Task to complete: Reproduce the top of the data verbatim, through and including the line that contains "This screenshot has height=439, width=1080.".
BEGIN Extracted entries
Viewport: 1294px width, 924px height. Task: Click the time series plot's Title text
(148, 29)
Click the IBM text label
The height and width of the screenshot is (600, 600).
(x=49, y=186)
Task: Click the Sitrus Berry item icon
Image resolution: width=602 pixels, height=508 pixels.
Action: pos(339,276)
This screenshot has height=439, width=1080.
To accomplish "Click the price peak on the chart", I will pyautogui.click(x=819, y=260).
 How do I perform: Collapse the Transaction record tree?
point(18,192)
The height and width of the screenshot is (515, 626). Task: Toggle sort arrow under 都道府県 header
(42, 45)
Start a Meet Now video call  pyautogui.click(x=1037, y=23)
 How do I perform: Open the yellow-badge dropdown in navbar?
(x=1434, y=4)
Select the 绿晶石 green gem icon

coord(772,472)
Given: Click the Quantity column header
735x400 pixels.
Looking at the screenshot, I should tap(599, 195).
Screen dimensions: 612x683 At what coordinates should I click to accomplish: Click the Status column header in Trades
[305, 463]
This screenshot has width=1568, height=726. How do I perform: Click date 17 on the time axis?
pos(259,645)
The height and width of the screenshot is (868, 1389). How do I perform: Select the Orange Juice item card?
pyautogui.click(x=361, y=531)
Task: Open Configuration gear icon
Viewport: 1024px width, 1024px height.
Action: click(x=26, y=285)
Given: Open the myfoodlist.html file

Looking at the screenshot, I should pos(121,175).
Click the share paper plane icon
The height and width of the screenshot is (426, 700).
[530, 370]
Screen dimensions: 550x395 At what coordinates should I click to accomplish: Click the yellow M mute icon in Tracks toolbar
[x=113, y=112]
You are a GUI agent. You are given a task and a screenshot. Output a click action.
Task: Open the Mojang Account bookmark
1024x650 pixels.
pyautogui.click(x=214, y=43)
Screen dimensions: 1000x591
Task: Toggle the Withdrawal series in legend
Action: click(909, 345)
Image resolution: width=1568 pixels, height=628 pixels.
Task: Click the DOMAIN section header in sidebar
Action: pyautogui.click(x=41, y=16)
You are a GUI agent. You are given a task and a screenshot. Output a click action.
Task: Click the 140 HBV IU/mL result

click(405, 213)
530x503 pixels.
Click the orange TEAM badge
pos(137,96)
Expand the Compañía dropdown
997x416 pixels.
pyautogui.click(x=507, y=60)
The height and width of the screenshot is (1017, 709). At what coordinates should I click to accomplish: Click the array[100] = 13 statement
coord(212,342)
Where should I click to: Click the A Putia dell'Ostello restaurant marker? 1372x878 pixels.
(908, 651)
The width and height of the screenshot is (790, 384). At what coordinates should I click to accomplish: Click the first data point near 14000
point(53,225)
END Extracted entries
Output of the exercise:
Viewport: 1294px width, 924px height. Task: Click the time series plot's Title text
(148, 29)
Click the IBM text label
The height and width of the screenshot is (600, 600).
(x=49, y=186)
Task: Click the Sitrus Berry item icon
Image resolution: width=602 pixels, height=508 pixels.
Action: pos(339,276)
This screenshot has height=439, width=1080.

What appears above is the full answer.